-- begin DATA LINES --
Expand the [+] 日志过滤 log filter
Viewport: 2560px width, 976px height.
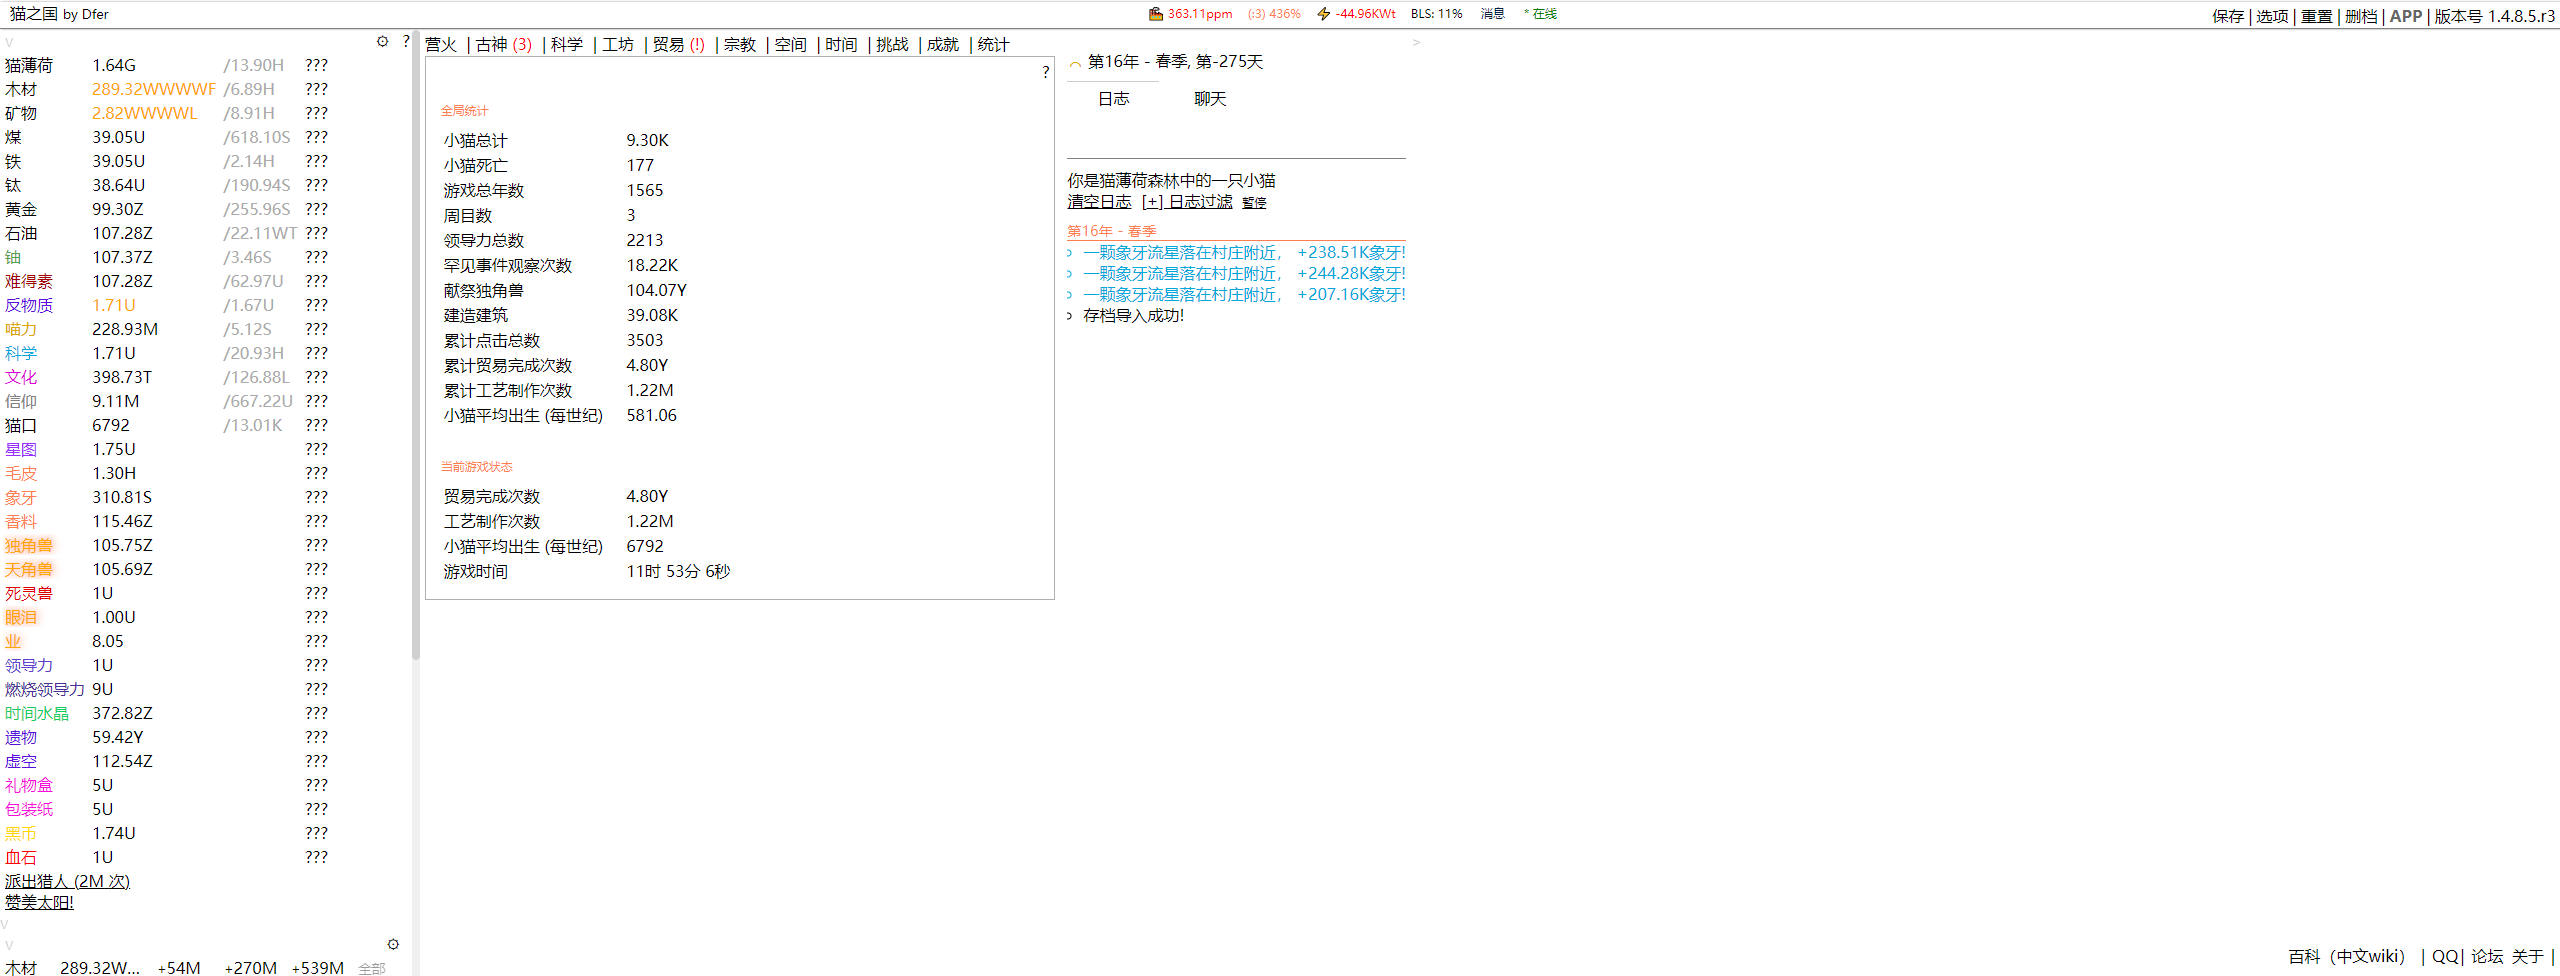pos(1187,202)
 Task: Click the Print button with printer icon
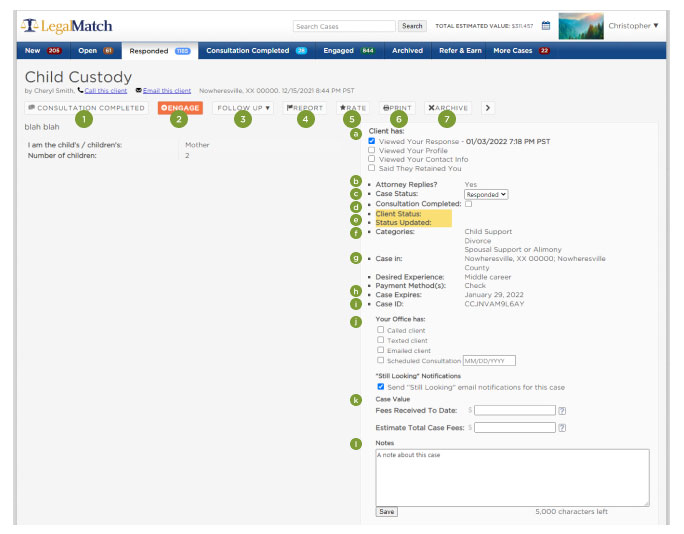[397, 107]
-- end DATA LINES --
= WHAT NEEDS TO BE DONE =
Write out every line of the records above word for word, leaving out the pictures.

= COMPLETED TASK =
Expand the [+] 日志过滤 log filter
Viewport: 2560px width, 976px height.
pos(1187,202)
 Task: Click the Print button with printer icon
[397, 107]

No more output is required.